Yuen Kay Shan learned his Wing Chun from Fok Bo Chuen, a student of “Dai Fa Mian” (Painted Face) Kam, originally, and completed the entire Wing Chun system from him consisting of the 3 forms, dummy set, pole, knives, Chi Sao and Fei Biu (throwing darts). Dai Fa Mian Kam is said to be one of the practitioners of the Hung Suen Hay Ban (Red Boat Opera) who developed Wing Chun Kuen. Yuen Kay Shan later studied with Fung Siu Ching, a marshall skilled in practical application of Wing Chun. It is known that Yip Man and Yuen Kay Shan were good friends in Fut Shan as they both were about the same age (Yuen being senior of about 5 years) and they enjoyed practicing Wing Chun and discussing the theories and principles of the art.
I was incorrect when I wrote that Yuen Kay Shan had studied with Chan Wah Shun in a previous article. The Yuen Kay Shan system lineage is completely separate from the Leung Jan lineage of Wing Chun which includes Chan Wah Shun, Ng Jung So, and Yip Man.
Yuen Kay Shan later taught his successor, Sum Nung, who moved to Guang Zhou. Sum Nung is currently in his 70’s and is the present Grandmaster of this system. He is also a noted Traditional Chinese Medicine doctor and taught at a local TCM college in Kwang Chou. It is interesting to note that many instructors of the Yuen Kay Shan system have either learned or claimed to have learned from Sum Nung. Sum Nung taught several outstanding students, of which there are Kwok Jin Fen and Pang Chou. Kwok Jin Fen, is responsible for the spread of Wing Chun throughout the military in Guang Zhou. A mutual friend of theirs, Wong Fen, learned from both Pang Chou and Kwok Jin Fen.

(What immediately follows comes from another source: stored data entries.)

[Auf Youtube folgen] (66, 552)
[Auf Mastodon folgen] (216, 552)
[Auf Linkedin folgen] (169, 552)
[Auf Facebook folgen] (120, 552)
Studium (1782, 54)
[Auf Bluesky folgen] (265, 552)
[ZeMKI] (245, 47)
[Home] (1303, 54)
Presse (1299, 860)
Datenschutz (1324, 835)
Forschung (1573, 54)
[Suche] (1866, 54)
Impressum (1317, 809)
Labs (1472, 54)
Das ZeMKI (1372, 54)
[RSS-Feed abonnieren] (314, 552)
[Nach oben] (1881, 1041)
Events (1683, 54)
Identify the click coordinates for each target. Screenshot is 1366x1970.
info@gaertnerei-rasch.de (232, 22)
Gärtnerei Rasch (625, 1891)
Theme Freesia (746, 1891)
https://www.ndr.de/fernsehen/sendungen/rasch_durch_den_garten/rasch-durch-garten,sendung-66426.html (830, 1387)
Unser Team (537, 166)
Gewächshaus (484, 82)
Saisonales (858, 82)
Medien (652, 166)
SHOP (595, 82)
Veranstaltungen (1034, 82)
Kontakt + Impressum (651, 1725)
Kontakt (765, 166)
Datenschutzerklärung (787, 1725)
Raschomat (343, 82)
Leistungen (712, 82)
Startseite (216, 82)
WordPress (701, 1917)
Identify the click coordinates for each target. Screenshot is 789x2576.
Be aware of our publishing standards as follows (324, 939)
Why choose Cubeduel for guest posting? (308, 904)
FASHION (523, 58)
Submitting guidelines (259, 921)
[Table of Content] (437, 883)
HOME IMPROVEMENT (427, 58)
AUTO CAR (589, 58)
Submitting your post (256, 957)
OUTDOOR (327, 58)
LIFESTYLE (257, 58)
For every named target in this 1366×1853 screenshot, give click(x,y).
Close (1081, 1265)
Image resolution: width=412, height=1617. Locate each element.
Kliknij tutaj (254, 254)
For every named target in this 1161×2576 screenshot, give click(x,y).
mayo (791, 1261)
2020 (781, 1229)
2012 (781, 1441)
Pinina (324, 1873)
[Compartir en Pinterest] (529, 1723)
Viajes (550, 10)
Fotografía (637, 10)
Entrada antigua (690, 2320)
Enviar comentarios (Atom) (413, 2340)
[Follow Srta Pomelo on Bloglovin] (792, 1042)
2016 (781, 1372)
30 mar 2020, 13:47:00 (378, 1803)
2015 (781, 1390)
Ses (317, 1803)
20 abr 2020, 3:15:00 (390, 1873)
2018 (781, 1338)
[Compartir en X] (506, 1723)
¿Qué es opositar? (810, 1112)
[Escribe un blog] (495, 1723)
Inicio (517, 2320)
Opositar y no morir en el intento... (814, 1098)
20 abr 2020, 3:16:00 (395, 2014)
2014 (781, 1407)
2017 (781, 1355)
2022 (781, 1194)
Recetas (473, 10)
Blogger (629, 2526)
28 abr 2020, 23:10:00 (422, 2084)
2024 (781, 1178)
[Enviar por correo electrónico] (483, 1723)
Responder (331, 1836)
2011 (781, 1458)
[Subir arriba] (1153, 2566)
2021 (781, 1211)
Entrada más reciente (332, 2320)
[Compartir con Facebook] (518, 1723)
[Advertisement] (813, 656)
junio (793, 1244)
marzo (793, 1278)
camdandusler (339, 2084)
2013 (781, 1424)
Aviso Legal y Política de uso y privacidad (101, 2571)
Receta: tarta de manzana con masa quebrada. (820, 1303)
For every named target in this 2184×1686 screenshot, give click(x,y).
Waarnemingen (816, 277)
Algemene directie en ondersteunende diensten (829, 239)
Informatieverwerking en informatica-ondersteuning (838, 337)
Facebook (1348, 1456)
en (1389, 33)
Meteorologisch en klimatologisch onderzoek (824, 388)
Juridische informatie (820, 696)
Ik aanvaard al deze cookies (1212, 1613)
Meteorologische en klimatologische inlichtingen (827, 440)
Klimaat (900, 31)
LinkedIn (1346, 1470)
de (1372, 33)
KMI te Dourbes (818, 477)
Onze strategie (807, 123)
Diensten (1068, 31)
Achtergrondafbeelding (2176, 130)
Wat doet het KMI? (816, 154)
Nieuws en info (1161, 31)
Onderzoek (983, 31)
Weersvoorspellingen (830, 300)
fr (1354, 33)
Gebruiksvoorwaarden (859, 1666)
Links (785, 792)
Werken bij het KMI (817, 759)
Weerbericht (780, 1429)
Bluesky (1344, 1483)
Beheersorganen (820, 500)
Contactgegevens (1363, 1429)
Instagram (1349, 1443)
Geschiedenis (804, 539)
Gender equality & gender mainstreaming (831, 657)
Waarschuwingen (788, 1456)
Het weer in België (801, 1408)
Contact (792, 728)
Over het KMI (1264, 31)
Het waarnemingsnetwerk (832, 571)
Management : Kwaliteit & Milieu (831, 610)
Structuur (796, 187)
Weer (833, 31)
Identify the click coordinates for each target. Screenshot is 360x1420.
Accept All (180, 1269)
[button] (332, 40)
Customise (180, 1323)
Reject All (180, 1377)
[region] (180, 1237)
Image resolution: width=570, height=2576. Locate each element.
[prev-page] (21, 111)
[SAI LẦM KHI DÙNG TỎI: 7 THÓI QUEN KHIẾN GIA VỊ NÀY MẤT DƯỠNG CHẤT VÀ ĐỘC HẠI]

Wong Fen had a very close friend that was a snake collector in Kwang Chou named Chan Mei Shun. The young Chan Mei Shun was a snake dealer by profession, and sold snakes for food and medicinal purposes. One day while wandering about in the countryside, Chan Mei Shun accidentally trespassed on another person’s property. The owner of this property forbade Chan to hunt for snakes while on his property. A heated argument ensued, which later led to a crossing of fists. The property owner was a Choy Lay Fut practitioner, and the young Chan, who knew little about martial arts suffered a devastating defeat. This incident led him to look up his good friend Wong Fen, and Chan then asked if he could learn his friend’s Yuen Kay Shan Wing Chun Kuen. Chan Mei Shun learned quickly and mastered the art in a short time. After two years of practice, he went back and challenged the Choy Lay Fut practitioner and soundly defeated him. Chan’s name became known throughout Kwang Chou as a result of this match and many had asked to become his disciple.
My good friend and Sifu, Kwan Jong Yuen, followed Chan Mei Shun for many years, before immigrating to New York City. It is fortunate for me that I met Kwan Jong Yuen and became his student, and that we openly shared the Yuen Kay Shan system.